Count your pulse: _____ beats in 10 seconds x 6 = _____ beats/minute
As an alternative, you can use a heart rate monitor, which typically utilizes a strap around your chest to continuously monitor your pulse. This is a very convenient way to track your heart rate, but it also costs money, so don’t feel like you need to purchase a monitor for this training. What Is a Normal Pulse? Normal Heart Rate at Rest for: • Children (ages 6 - 15) is 70 – 100 beats per minute • Adults (age 18 and over) is 60 – 100 beats per minute
What Is Maximum Heart Rate? The maximum heart rate is the (theoretical) highest heart rate achieved during maximal exercise. One simple method to calculate your predicted maximum heart rate, uses this formula:
220 - your age = predicted maximum heart rate
What Is Target Heart Rate? ✴ You gain the most benefits and lessen the risks when you exercise in your target heart rate zone. Usually this is when your exercise heart rate (pulse) is 60 to 80 percent of your maximum heart rate. In some cases, your health care provider may decrease your target heart rate zone to begin with 50 percent. ✴ It is not recommended to exercise above 85 percent of your maximum heart rate. Intensity at that level increases both cardiovascular and orthopedic risk without providing a significant additional benefit from the exercise. ✴ When beginning an exercise program, you may need to gradually build up to a level that is within your target heart rate zone, especially if you have not exercised regularly before. If the exercise feels too hard, slow down. You will reduce your risk of injury and enjoy the exercise more if you don't try to over-do it! ✴ To find out if your are exercising in your target zone (between 60 and 80 percent of your maximum heart rate), stop exercising and check your 10-second pulse. If your pulse is below your target zone, increase your rate of exercise. If your pulse is above your target zone, decrease your rate of exercise. ✴ Always check with your health care provider before starting an exercise program. Your health care provider can help you find a program and target heart rate zone that matches your needs, goals and physical condition.

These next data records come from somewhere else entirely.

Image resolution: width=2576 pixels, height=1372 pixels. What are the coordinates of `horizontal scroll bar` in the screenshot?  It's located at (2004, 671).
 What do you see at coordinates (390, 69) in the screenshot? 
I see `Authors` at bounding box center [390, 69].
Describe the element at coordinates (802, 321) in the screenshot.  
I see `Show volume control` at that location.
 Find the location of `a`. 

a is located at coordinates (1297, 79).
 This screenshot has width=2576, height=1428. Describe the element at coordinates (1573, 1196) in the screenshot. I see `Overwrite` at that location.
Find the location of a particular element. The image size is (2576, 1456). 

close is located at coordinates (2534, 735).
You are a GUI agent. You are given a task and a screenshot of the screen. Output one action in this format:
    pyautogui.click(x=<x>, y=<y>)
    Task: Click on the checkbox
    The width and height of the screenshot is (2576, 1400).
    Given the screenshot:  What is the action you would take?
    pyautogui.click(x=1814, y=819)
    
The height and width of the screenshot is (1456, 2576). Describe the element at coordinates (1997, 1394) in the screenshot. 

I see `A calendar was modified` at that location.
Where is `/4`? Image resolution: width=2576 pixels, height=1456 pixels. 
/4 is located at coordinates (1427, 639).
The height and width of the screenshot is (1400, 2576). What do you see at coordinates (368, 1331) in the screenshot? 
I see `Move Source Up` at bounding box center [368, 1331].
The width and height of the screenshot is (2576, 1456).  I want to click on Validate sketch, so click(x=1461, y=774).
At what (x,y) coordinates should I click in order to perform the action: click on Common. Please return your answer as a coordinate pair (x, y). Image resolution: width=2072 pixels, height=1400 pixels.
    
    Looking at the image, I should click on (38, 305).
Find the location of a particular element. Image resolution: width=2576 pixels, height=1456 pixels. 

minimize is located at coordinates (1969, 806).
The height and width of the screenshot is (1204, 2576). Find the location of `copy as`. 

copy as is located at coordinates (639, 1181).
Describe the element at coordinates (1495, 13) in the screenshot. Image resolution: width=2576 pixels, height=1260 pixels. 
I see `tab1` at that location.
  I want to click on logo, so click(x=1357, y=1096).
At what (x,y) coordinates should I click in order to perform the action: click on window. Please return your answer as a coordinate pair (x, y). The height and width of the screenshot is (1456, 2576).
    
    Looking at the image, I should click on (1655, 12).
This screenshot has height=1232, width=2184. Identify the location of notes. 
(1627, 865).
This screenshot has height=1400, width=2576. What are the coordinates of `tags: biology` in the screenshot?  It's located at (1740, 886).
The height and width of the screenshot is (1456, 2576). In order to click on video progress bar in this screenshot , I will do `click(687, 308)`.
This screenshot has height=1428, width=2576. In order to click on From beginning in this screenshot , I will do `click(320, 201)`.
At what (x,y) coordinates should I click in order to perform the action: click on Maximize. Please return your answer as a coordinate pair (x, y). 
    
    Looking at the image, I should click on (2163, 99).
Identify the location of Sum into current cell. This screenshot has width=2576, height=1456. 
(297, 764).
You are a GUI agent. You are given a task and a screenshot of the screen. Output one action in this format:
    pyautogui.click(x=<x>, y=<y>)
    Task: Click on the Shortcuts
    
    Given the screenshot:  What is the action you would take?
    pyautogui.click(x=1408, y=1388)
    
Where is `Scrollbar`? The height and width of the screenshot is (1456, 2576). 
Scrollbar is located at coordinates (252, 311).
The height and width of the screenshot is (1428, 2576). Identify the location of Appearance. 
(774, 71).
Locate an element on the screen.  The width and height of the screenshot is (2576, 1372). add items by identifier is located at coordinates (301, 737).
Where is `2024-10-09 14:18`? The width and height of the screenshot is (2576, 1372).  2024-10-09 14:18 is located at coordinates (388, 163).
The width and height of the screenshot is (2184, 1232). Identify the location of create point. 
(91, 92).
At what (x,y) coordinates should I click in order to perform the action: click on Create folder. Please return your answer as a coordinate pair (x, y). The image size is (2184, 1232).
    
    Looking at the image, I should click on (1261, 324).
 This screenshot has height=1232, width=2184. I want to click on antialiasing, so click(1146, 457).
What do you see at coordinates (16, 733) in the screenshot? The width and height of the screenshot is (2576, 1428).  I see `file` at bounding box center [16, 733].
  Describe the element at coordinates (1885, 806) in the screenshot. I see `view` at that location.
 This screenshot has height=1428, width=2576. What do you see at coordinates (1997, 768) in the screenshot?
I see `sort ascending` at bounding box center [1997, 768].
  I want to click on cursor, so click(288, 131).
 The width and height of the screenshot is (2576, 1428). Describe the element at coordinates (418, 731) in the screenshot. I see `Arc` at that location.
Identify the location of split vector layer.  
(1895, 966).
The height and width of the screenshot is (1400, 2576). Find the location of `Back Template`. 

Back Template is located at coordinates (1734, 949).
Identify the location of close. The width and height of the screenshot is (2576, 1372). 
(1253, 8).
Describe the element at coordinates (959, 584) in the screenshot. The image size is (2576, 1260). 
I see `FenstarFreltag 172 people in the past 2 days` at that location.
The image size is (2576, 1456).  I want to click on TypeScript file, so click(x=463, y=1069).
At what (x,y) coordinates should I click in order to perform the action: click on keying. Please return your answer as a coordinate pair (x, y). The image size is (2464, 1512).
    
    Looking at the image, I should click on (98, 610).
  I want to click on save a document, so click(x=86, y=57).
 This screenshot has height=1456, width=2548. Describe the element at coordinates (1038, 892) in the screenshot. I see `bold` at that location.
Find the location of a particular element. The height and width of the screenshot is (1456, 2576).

Example: a 40-year-old's predicted maximum heart rate is 180 beats/ minute. His 60% target heart rate is 108, and he is hitting this 60% target when he counts his pulse for 10 seconds and gets 17 beats. Use this table to find your maximum heart rate along with the 60% and 85% target heart rate levels, which we’ll be using for our training:
Please note that some medications and medical conditions may affect your heart rate. If you are taking medications or have a medical condition (such as heart disease, high blood pressure or diabetes), always ask your doctor if your maximum heart rate/target heart rate will be affected. If so, your heart rate ranges for exercise should be prescribed by your doctor or an exercise specialist. Your actual maximum heart rate is most accurately determined by a medically supervised maximal graded exercise test.